(Input material begins)
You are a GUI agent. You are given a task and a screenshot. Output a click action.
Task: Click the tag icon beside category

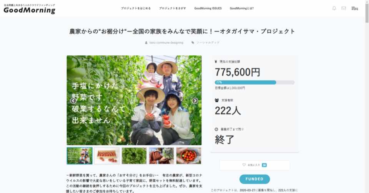193,43
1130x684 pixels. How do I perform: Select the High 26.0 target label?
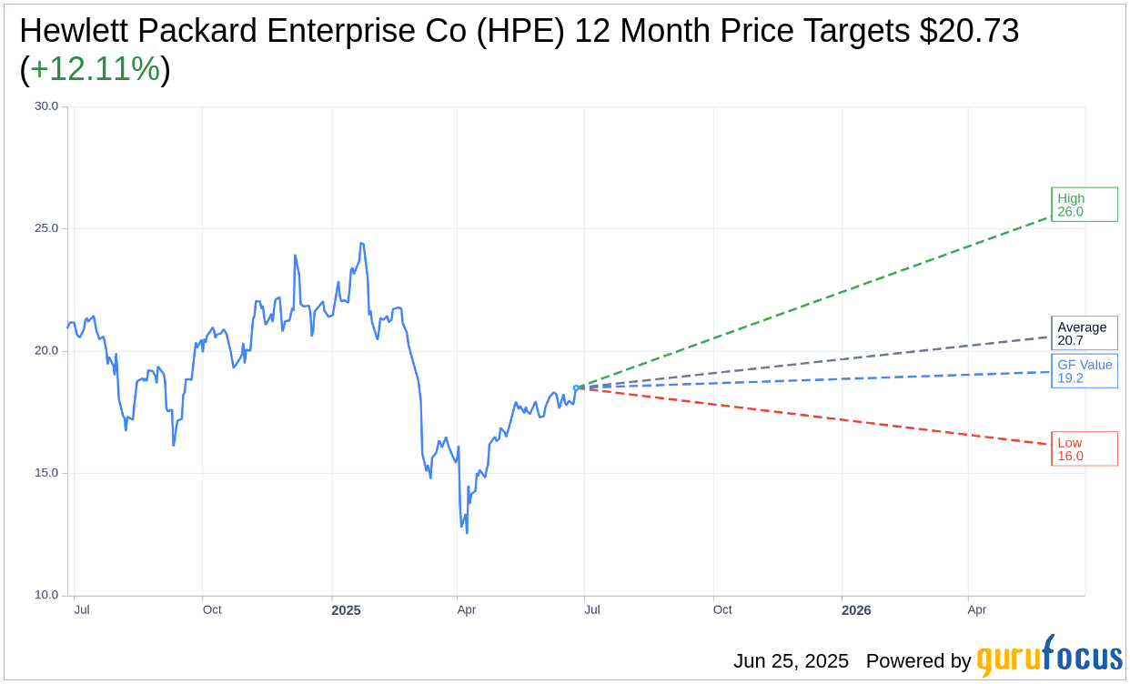(x=1085, y=205)
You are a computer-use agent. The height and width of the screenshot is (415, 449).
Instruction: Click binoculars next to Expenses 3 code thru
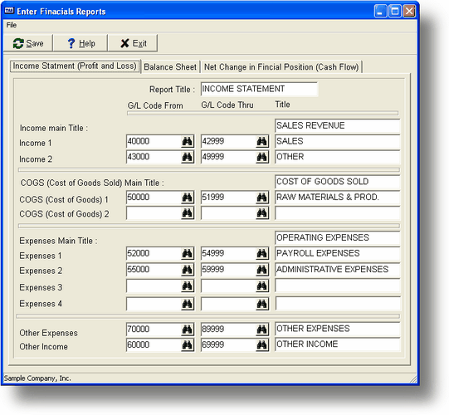pos(261,286)
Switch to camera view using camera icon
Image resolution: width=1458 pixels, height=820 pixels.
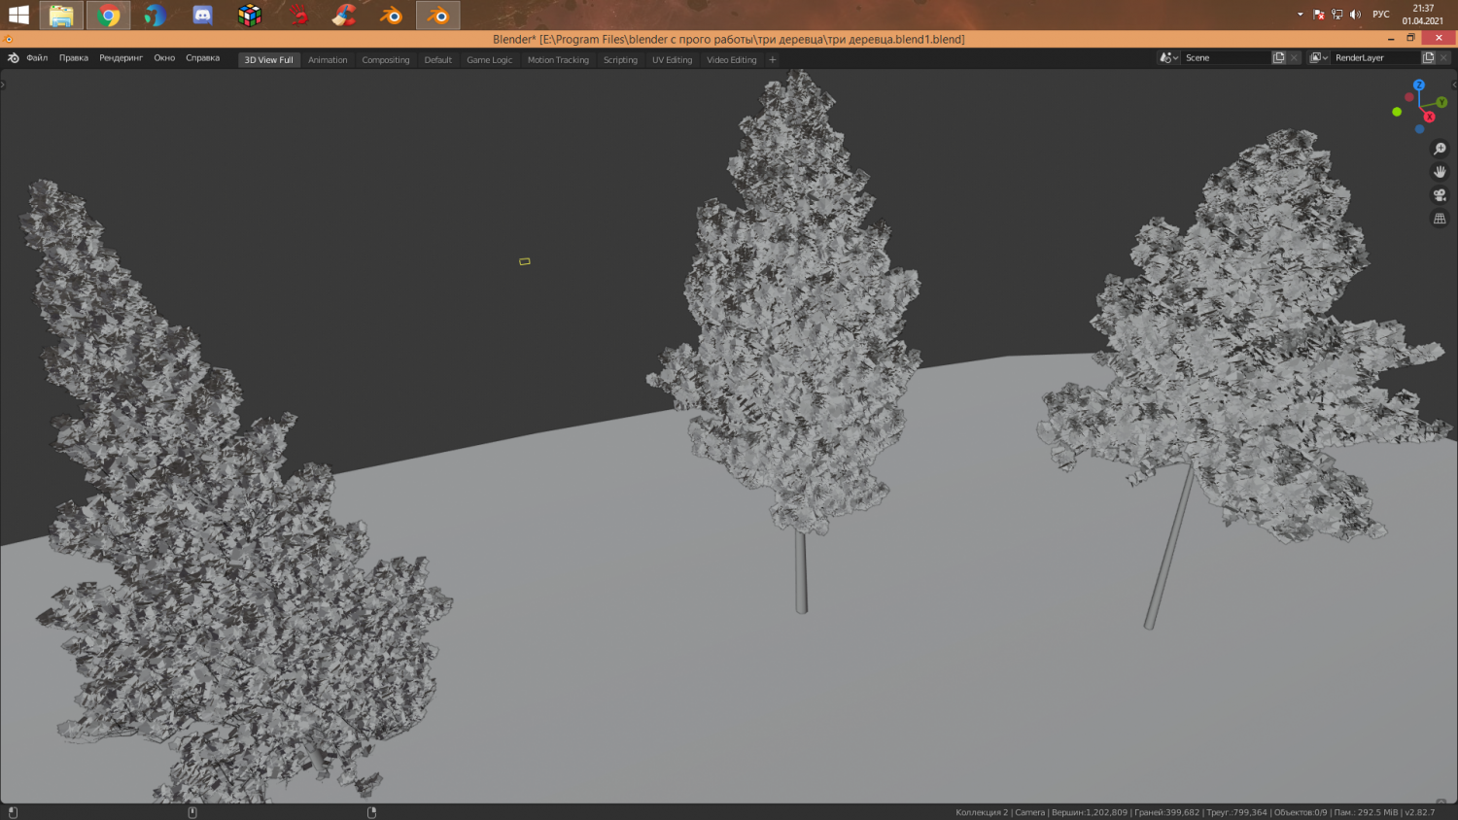(x=1440, y=194)

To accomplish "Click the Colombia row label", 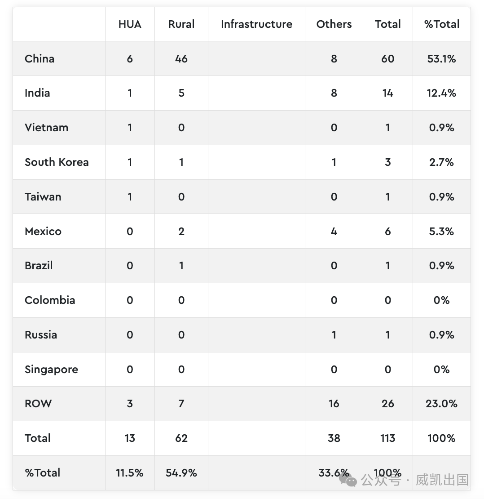I will [50, 300].
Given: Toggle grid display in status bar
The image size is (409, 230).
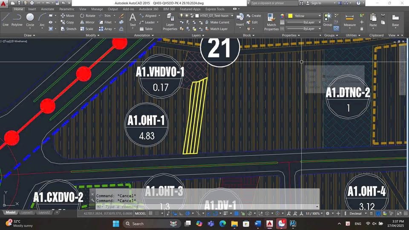Looking at the screenshot, I should point(150,213).
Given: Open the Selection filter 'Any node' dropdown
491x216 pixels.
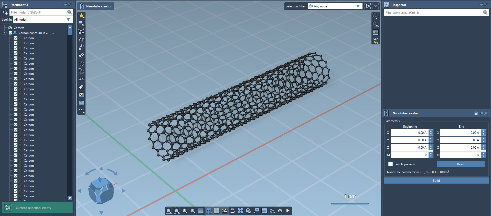Looking at the screenshot, I should (335, 6).
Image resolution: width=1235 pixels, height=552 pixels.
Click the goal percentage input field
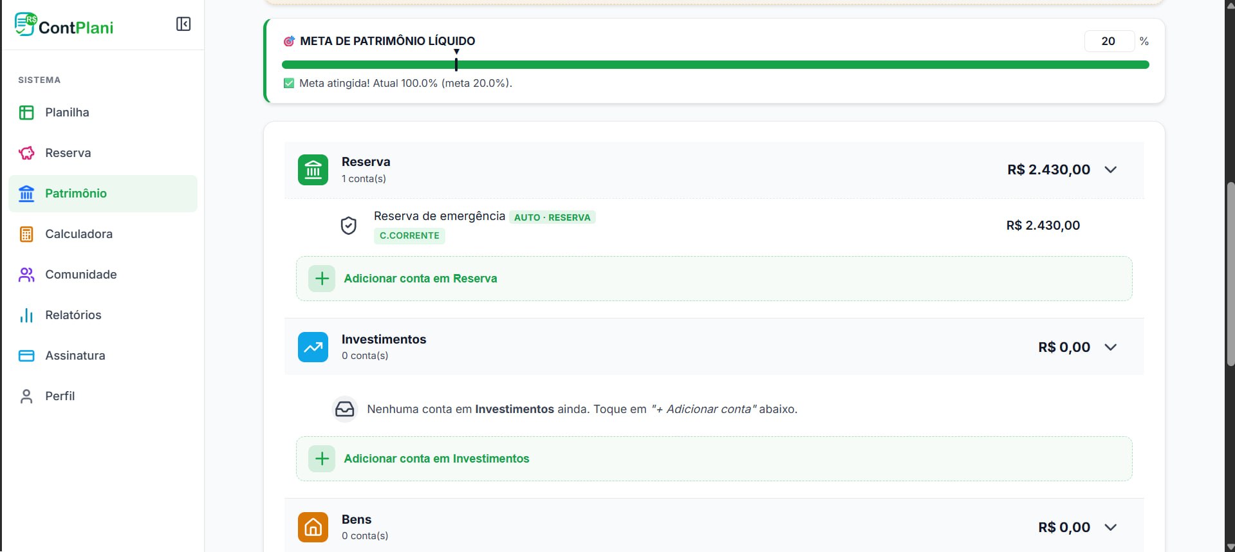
(Input material ends)
*Exercise instructions*
Select from the material above each line in which the string "agent" appears, and list those lines.

*Response area*
You are a GUI agent. You are given a task and a screenshot. Output a click action.
You are a computer-use agent. The height and width of the screenshot is (415, 449).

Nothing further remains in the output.